▸ **PROBLEM DETAILS**: Reproduce the listing from the line containing "You are a computer-use agent." through the end, substituting "History" for "Bookmarks" and leaving all else unchanged. Omit the pictures from your answer.

▸ **DATA SHOWN**:
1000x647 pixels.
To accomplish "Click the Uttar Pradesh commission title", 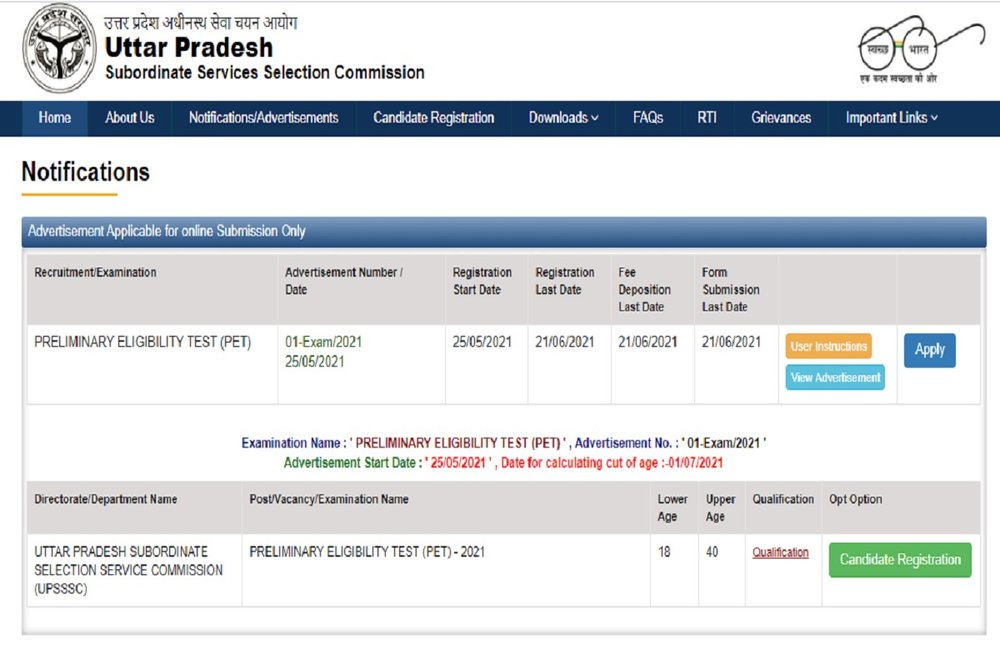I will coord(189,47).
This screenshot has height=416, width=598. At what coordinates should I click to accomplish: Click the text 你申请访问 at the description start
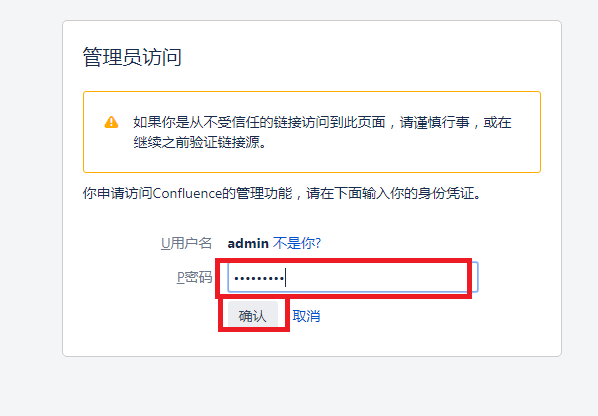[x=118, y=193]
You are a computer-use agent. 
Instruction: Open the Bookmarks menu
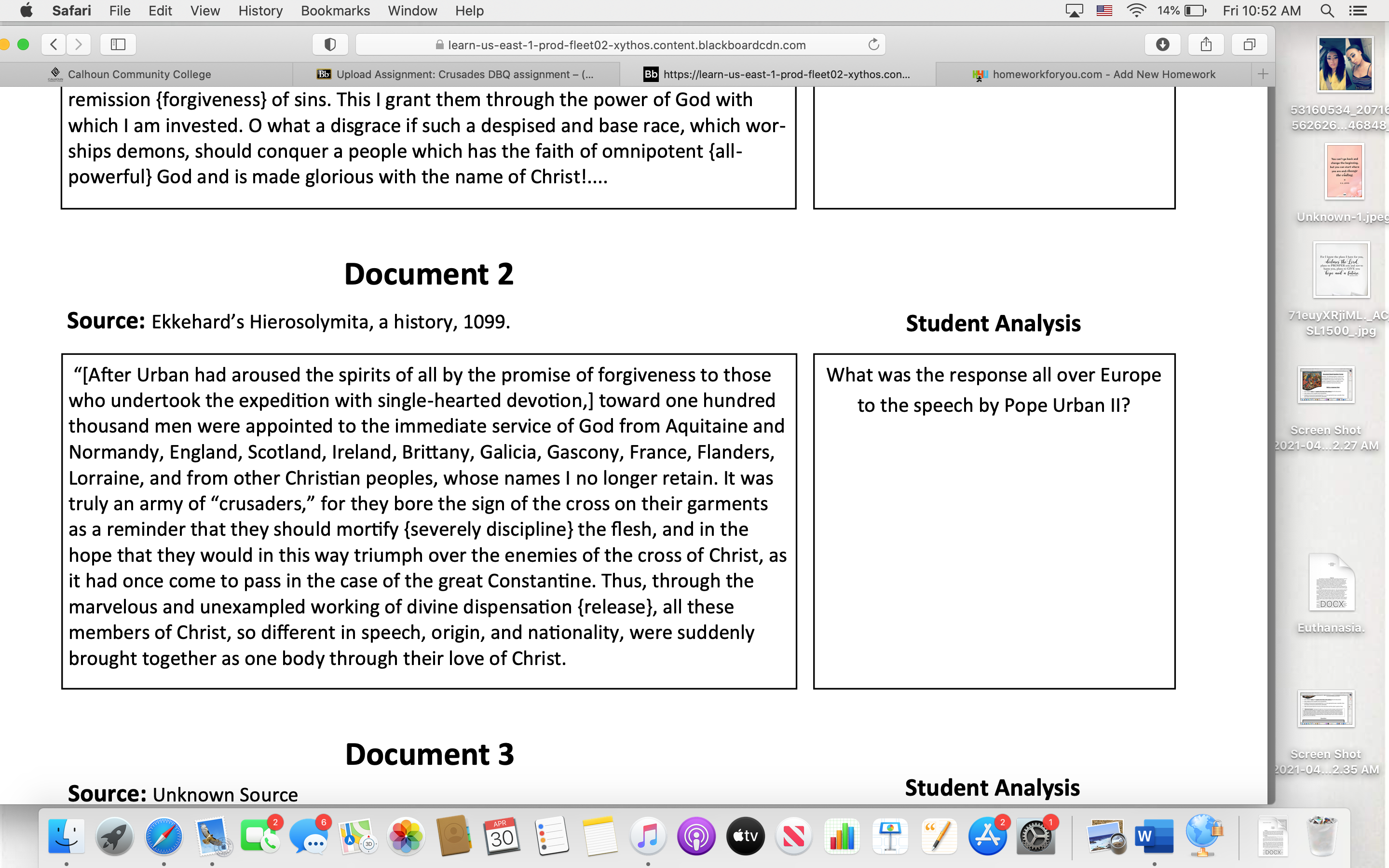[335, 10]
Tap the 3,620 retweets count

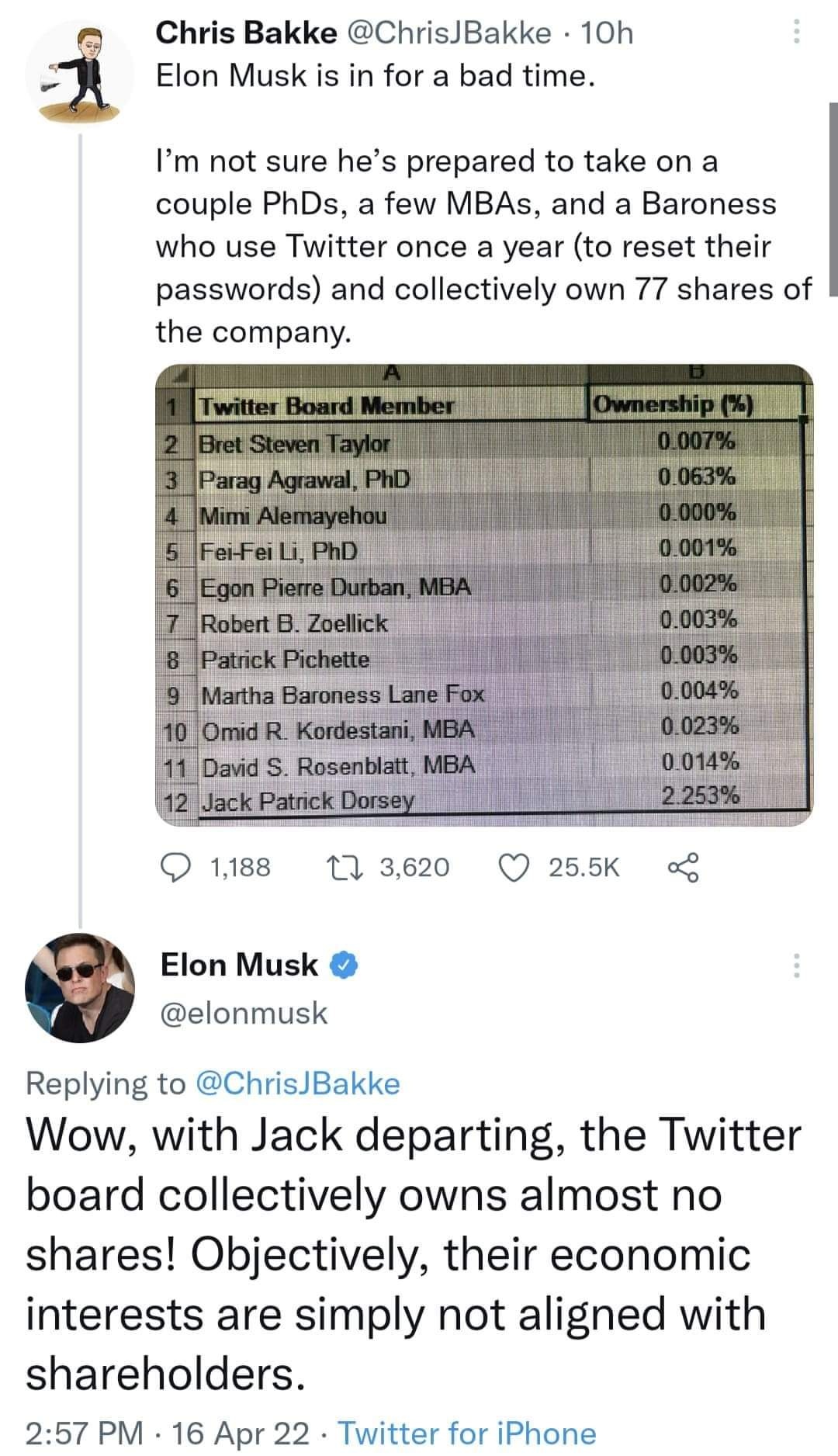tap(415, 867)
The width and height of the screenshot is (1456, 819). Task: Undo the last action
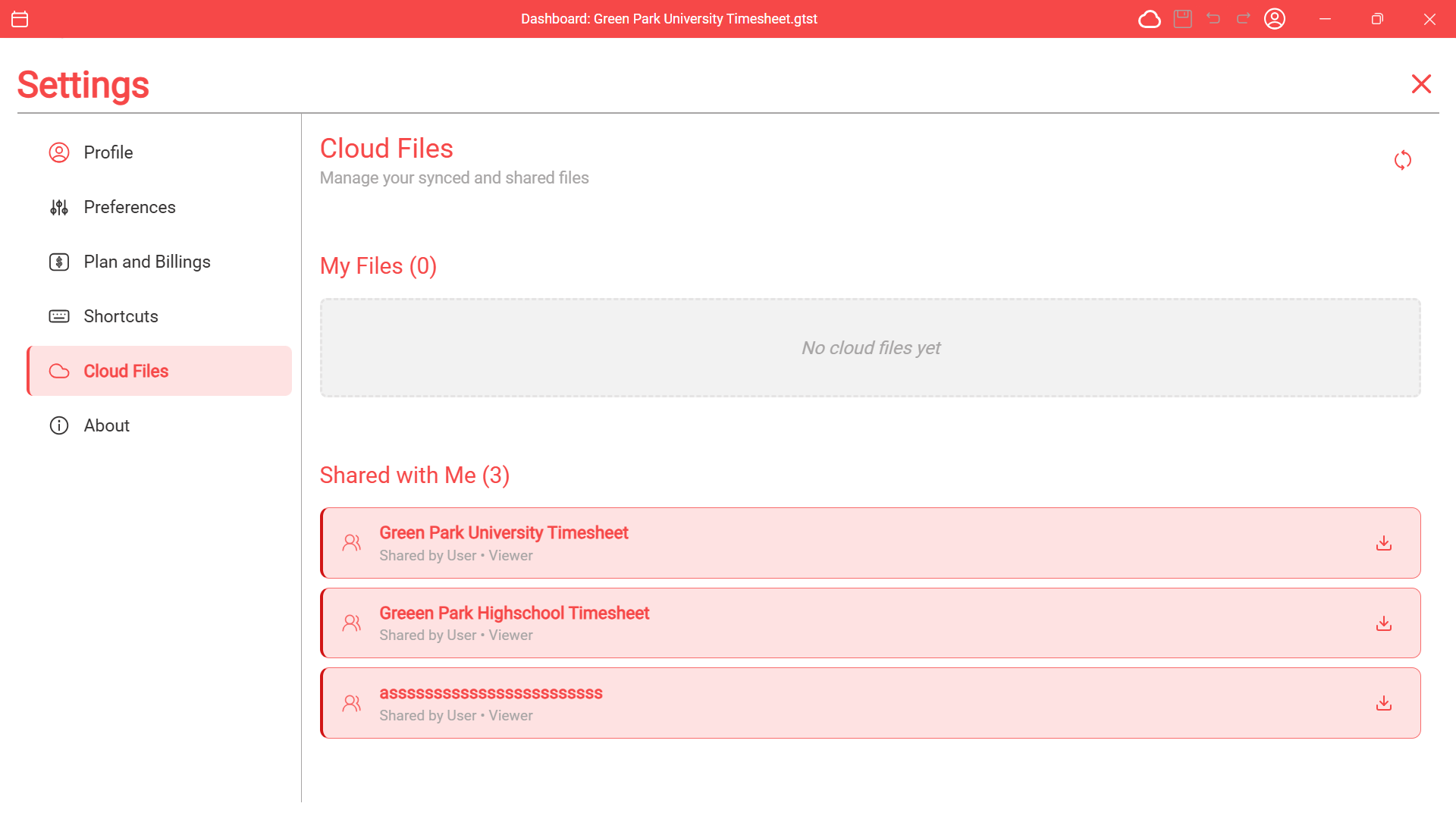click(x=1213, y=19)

▸ **FINISHED TASK**:
You are a computer-use agent. 
Instruction: Open the History menu
[335, 10]
Tap the 3,620 retweets count

tap(415, 867)
The width and height of the screenshot is (1456, 819). Task: Undo the last action
click(x=1213, y=19)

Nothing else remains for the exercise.